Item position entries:
###
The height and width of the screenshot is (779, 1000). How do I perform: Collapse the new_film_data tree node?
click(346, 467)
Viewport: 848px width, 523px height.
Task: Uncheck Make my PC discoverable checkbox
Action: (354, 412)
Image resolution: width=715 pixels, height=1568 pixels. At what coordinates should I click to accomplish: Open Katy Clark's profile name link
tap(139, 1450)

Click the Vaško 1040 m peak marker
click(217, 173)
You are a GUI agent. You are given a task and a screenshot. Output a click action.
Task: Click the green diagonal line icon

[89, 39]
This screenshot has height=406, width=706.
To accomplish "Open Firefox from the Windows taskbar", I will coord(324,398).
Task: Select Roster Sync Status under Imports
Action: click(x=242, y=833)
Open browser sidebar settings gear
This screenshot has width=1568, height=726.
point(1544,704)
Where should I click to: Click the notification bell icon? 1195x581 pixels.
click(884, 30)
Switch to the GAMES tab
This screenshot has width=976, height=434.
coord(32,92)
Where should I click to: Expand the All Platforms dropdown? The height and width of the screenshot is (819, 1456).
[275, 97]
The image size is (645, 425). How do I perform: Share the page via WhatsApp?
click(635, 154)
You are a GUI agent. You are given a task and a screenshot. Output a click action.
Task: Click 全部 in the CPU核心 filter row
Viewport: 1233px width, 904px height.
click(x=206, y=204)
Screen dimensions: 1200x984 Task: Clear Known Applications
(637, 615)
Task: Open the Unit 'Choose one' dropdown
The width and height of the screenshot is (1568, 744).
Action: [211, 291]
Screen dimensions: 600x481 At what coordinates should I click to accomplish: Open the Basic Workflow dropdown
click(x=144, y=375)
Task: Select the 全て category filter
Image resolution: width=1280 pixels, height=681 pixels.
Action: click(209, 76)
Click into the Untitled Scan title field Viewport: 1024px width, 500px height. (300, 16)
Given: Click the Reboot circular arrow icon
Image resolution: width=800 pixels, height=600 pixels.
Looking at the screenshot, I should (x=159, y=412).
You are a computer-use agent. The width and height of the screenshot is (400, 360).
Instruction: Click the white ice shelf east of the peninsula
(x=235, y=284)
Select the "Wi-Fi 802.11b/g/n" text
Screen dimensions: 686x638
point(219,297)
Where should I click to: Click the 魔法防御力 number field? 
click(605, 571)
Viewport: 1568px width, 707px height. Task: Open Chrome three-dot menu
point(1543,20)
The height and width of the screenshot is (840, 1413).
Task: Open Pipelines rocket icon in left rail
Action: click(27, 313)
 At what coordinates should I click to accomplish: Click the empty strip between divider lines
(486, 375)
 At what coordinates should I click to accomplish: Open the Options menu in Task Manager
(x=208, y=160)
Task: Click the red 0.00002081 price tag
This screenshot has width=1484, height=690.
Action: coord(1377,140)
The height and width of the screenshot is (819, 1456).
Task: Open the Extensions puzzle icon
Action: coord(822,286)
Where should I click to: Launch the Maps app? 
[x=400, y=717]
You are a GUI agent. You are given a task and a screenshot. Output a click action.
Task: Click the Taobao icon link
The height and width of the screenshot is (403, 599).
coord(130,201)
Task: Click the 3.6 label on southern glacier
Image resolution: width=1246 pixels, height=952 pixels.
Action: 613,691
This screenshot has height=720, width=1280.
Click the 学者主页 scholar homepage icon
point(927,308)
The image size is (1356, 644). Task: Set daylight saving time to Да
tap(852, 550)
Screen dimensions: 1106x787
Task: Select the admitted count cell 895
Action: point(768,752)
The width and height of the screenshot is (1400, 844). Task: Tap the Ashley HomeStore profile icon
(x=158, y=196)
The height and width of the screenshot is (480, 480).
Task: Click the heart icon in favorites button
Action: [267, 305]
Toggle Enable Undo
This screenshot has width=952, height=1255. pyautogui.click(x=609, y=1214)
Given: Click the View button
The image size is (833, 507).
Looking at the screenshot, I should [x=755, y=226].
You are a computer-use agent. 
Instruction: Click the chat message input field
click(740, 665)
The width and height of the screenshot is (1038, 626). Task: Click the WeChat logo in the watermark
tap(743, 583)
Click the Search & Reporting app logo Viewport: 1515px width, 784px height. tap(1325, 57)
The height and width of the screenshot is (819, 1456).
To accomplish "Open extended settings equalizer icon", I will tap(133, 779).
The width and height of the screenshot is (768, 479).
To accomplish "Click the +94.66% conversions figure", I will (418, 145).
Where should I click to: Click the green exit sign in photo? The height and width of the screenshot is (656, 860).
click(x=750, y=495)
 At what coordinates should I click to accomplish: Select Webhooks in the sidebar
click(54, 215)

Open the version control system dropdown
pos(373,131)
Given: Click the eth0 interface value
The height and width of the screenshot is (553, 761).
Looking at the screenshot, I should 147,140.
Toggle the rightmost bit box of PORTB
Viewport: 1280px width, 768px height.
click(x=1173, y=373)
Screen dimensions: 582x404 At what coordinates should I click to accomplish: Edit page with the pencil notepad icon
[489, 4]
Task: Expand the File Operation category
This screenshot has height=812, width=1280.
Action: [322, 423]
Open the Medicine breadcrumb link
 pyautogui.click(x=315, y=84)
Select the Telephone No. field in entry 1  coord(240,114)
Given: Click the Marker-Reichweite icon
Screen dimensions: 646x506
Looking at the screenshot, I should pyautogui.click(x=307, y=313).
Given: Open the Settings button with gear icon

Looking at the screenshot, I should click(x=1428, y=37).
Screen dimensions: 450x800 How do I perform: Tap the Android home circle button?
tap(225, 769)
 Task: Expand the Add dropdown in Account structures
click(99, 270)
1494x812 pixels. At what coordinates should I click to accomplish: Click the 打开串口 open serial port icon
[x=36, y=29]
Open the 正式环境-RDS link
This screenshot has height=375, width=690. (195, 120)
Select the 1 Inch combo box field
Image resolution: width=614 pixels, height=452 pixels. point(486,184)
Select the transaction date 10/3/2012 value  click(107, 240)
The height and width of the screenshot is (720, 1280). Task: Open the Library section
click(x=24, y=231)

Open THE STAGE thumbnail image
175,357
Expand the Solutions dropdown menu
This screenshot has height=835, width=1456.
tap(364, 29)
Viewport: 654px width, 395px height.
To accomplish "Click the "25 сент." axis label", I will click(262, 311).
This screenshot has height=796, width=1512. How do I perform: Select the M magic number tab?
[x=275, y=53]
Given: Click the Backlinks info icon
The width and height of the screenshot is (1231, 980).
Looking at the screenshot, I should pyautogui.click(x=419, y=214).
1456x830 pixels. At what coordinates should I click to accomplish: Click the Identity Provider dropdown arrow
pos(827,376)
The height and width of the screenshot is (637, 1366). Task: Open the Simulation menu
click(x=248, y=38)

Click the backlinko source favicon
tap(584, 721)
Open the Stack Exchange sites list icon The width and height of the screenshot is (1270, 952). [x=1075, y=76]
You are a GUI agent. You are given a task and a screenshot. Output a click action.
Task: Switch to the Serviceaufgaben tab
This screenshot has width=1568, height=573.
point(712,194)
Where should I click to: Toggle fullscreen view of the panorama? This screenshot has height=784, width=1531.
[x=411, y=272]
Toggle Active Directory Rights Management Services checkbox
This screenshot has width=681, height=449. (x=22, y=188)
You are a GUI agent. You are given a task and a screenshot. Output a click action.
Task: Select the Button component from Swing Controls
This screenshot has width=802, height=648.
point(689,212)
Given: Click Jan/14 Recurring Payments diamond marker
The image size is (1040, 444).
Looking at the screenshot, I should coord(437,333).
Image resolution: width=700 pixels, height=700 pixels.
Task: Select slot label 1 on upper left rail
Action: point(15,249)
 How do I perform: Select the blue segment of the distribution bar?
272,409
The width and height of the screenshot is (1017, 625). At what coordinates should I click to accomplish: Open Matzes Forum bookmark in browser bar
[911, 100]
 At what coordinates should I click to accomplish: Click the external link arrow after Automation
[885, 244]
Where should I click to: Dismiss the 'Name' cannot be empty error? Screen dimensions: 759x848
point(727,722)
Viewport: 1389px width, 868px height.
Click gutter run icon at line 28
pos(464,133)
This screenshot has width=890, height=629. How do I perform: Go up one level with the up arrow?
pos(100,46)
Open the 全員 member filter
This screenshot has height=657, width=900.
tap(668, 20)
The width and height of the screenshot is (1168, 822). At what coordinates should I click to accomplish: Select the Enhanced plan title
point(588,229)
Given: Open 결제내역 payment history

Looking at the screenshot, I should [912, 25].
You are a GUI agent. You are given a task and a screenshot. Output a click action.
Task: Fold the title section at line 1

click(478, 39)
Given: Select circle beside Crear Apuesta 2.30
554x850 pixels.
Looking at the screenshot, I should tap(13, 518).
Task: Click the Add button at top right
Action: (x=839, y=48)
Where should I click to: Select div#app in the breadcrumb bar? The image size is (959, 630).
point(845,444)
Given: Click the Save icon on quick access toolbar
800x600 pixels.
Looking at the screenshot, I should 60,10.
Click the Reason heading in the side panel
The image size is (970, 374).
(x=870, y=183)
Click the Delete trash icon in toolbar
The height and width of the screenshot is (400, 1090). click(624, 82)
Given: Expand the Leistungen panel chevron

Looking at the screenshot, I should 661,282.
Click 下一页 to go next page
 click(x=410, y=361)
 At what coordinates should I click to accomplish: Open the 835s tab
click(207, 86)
###
# EXERCISE TASK:
Copy the item position entries verbatim, from the line containing "Where should I click to: Click the 魔法防御力" through the line containing "Action: 613,691", including both of those lines.

# TASK OUTPUT:
Where should I click to: Click the 魔法防御力 number field? 
click(605, 571)
Viewport: 1568px width, 707px height. Task: Open Chrome three-dot menu
point(1543,20)
The height and width of the screenshot is (840, 1413).
Task: Open Pipelines rocket icon in left rail
Action: click(27, 313)
 At what coordinates should I click to accomplish: Click the empty strip between divider lines
(486, 375)
 At what coordinates should I click to accomplish: Open the Options menu in Task Manager
(x=208, y=160)
Task: Click the red 0.00002081 price tag
This screenshot has width=1484, height=690.
Action: coord(1377,140)
The height and width of the screenshot is (819, 1456).
Task: Open the Extensions puzzle icon
Action: coord(822,286)
Where should I click to: Launch the Maps app? 
[x=400, y=717]
You are a GUI agent. You are given a task and a screenshot. Output a click action.
Task: Click the Taobao icon link
The height and width of the screenshot is (403, 599).
coord(130,201)
Task: Click the 3.6 label on southern glacier
Image resolution: width=1246 pixels, height=952 pixels.
Action: 613,691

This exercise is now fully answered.